## Exercise aim:
Count up the lines below that include the string "computer" and report the number by itself.

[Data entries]
━━━━━━
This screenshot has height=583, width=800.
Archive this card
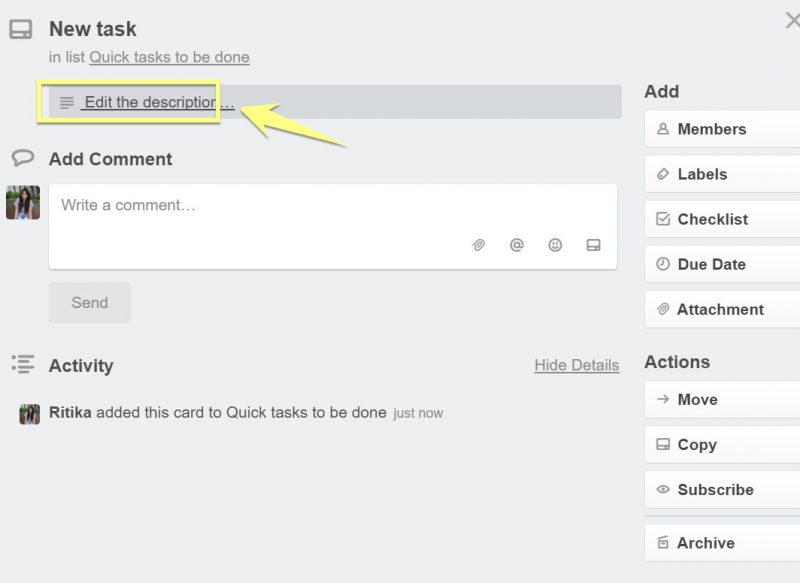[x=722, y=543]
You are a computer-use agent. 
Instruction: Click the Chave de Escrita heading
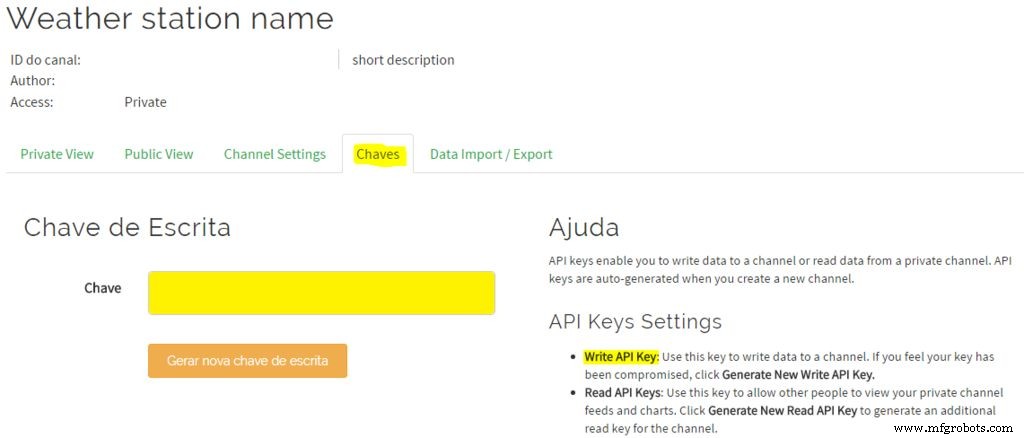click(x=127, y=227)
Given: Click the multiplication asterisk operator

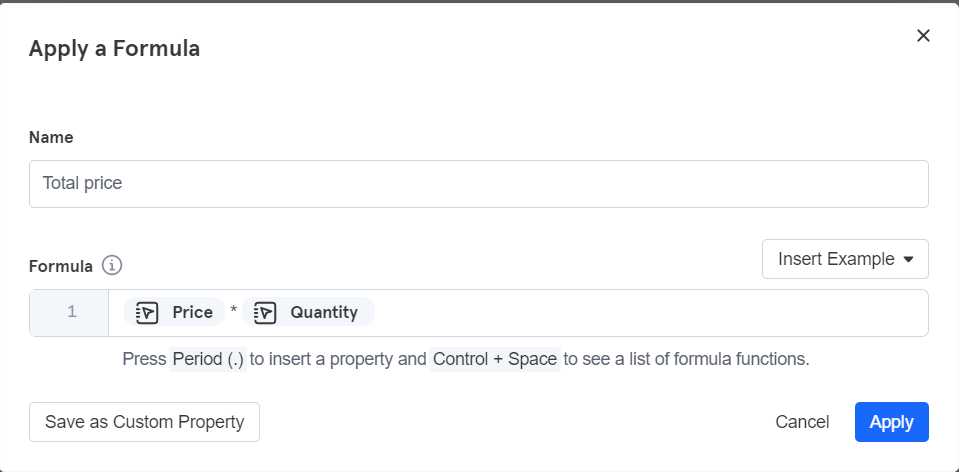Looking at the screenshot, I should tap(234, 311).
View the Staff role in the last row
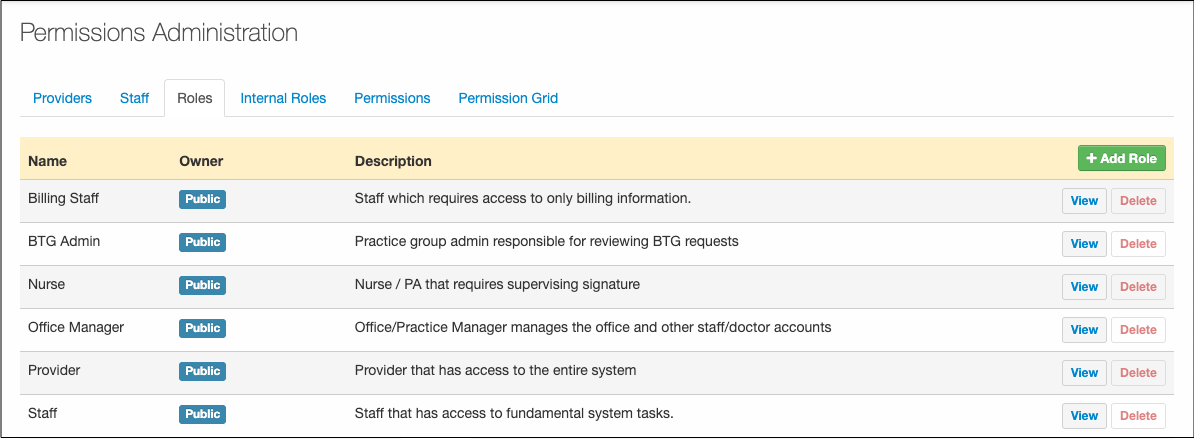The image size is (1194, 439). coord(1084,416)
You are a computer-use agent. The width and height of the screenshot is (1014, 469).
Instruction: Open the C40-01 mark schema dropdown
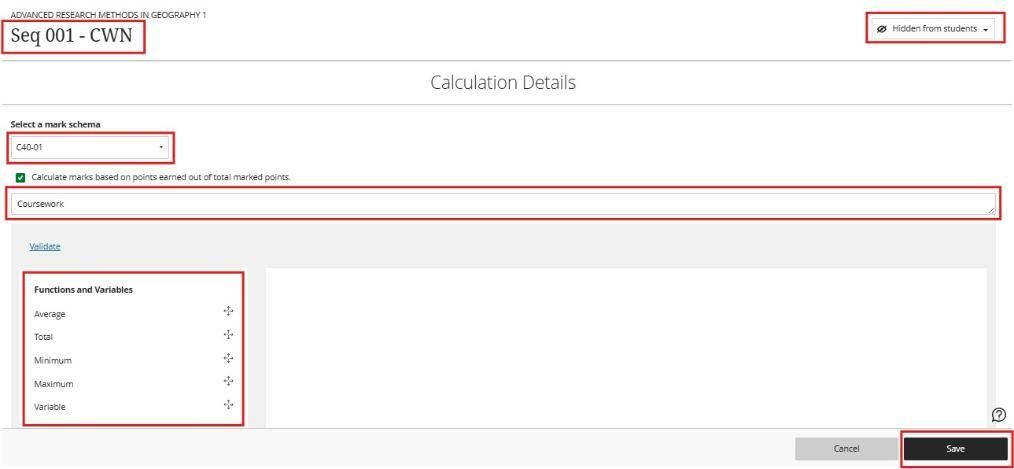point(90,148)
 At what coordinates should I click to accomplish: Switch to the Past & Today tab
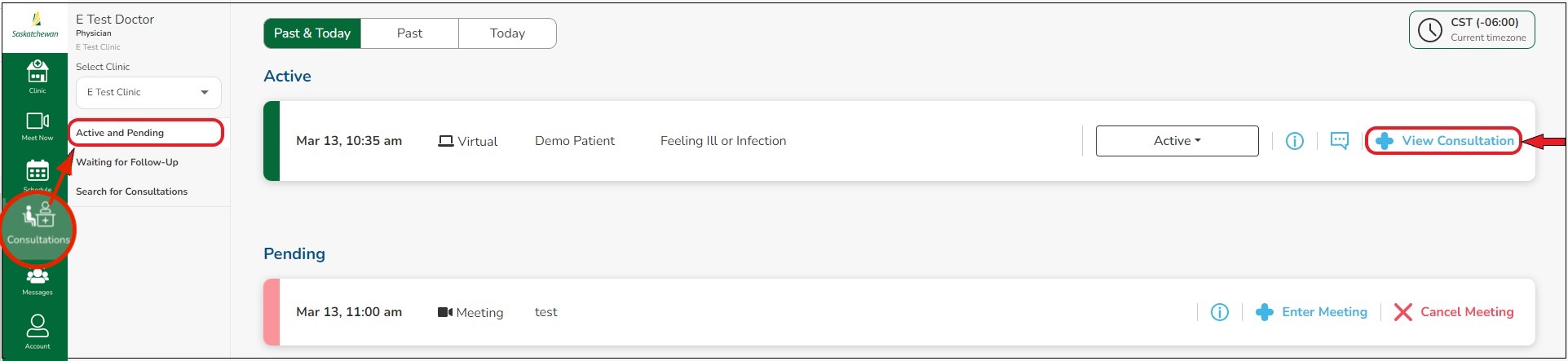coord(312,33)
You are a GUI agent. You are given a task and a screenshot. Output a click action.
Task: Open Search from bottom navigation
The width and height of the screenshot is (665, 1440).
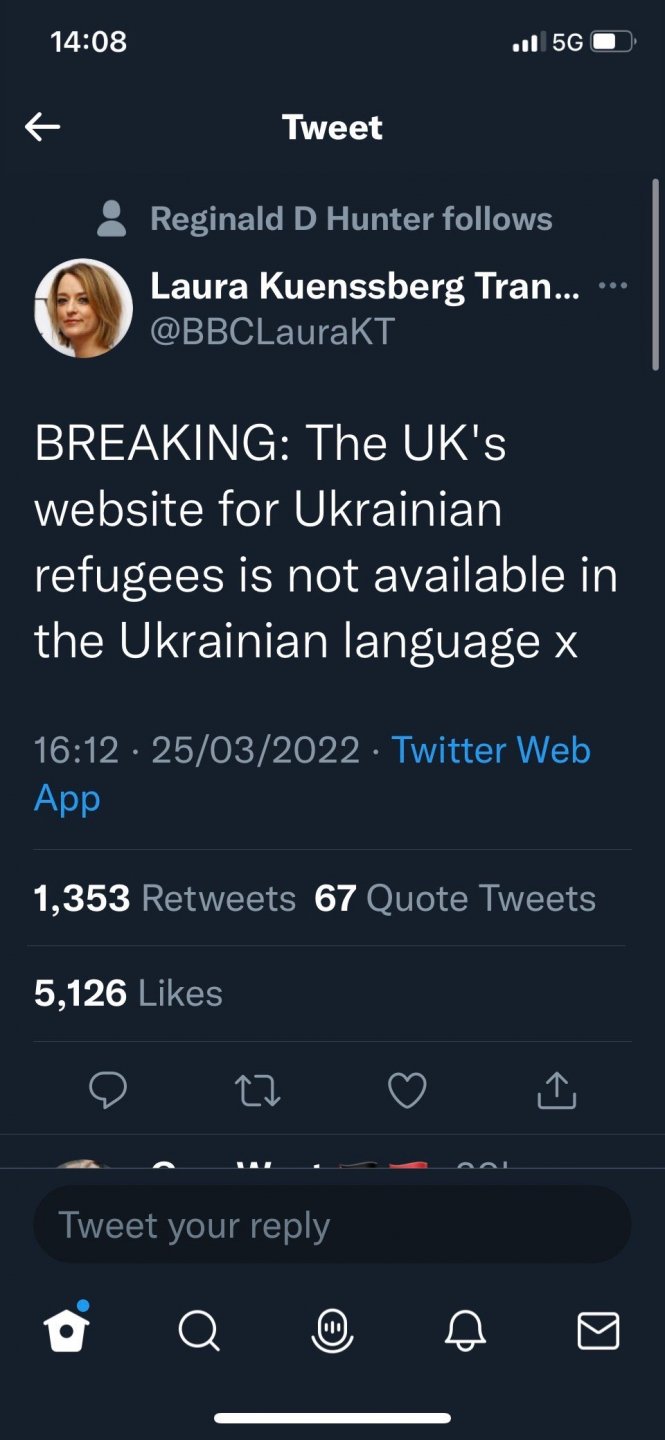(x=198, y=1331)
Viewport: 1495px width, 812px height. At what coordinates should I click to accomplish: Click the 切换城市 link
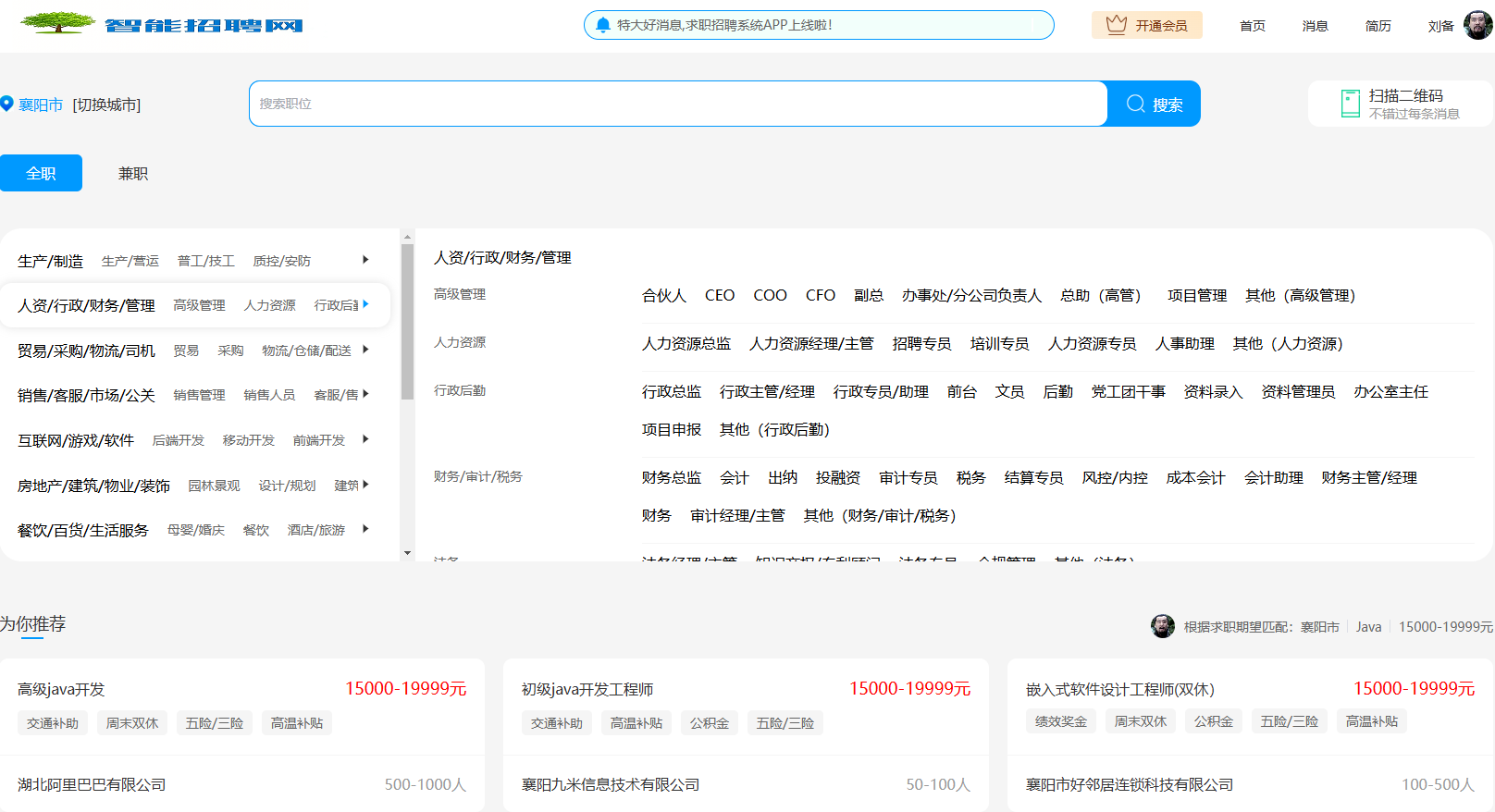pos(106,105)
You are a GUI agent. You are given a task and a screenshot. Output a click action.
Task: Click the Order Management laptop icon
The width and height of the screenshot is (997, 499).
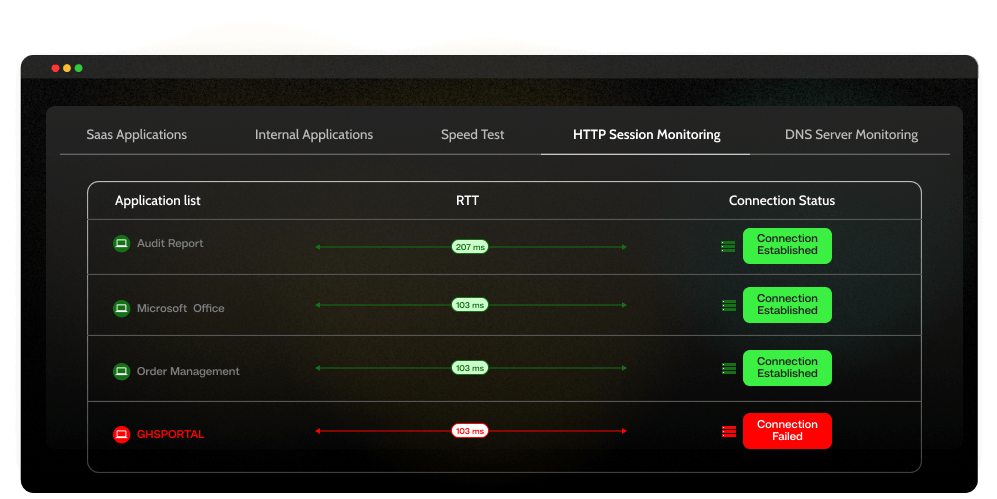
━━━━━━
## Task response:
2